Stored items
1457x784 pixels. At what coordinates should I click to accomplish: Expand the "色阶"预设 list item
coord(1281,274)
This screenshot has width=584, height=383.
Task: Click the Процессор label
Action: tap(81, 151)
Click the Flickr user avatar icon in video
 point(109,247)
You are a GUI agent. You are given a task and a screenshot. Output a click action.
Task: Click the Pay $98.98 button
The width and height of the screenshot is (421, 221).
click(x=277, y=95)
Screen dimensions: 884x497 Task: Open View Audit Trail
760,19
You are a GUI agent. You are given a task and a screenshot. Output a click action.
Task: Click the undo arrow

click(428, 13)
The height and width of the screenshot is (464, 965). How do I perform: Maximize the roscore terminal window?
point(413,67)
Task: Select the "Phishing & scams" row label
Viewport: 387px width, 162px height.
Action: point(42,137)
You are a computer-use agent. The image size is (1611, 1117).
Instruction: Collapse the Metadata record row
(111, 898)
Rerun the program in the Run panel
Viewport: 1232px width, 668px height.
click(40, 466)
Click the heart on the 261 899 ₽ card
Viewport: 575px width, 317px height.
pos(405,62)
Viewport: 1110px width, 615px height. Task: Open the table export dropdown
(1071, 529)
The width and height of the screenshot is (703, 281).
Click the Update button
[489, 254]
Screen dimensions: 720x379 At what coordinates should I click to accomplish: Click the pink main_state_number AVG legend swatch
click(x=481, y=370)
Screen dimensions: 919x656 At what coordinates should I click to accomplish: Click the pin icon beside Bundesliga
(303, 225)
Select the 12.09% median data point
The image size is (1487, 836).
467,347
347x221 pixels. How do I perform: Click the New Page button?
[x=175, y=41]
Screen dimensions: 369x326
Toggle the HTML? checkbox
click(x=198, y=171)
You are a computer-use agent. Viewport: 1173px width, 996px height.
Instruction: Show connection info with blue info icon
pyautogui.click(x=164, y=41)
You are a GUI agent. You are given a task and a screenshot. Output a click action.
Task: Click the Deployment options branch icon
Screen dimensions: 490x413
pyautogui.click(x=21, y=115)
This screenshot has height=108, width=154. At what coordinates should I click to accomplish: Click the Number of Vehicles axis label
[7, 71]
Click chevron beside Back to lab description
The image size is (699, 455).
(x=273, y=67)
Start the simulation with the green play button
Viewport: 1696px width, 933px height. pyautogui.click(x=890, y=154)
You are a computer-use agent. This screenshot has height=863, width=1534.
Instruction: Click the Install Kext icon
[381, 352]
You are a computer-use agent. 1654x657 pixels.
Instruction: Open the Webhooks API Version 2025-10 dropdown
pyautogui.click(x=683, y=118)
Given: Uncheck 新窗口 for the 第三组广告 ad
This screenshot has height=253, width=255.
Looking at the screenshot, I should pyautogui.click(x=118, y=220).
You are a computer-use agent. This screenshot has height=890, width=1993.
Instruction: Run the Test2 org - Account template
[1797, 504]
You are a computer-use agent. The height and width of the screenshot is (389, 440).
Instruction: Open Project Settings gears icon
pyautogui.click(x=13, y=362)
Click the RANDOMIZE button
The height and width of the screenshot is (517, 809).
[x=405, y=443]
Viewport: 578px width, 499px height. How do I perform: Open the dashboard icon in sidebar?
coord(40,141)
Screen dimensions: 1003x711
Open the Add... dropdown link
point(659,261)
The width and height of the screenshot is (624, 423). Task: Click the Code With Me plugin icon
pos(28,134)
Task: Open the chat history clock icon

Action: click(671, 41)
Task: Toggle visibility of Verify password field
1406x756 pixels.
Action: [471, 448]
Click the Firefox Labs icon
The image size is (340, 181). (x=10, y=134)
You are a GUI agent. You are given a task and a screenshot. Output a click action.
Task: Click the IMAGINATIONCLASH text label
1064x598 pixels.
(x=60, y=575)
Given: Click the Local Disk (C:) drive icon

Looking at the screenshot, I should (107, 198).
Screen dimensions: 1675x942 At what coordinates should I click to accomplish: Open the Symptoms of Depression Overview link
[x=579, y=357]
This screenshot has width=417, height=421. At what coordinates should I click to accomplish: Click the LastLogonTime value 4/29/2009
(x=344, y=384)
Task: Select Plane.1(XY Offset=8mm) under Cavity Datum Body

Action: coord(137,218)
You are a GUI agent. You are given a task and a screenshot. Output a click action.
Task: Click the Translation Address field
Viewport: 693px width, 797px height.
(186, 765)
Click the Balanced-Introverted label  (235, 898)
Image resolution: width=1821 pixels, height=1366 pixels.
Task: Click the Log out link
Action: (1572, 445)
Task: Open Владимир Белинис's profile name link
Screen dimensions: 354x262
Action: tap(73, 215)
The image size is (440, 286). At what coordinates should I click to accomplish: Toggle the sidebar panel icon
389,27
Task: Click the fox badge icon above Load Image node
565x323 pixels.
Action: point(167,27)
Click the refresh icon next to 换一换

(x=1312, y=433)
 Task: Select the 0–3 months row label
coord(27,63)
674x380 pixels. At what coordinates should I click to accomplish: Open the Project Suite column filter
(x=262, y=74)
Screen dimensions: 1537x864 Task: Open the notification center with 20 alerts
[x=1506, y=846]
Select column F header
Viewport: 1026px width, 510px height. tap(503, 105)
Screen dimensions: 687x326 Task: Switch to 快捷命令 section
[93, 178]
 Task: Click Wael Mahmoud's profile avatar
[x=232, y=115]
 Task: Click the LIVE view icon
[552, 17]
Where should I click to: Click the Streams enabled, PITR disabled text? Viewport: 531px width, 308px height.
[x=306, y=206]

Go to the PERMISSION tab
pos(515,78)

**TASK STATEMENT:** Rewrite every line of the entries from the line with "Screen dimensions: 687x326" through the last entry, requests included, and shift each coordinate in the answers up by 109.

**CORRECT RESULT:**
Screen dimensions: 687x326 Task: Switch to 快捷命令 section
[202, 287]
 Task: Click Wael Mahmoud's profile avatar
[x=341, y=224]
 Task: Click the LIVE view icon
[661, 126]
Where should I click to: Click the Streams enabled, PITR disabled text? Viewport: 531px width, 308px height.
[x=415, y=315]

Go to the PERMISSION tab
pos(624,187)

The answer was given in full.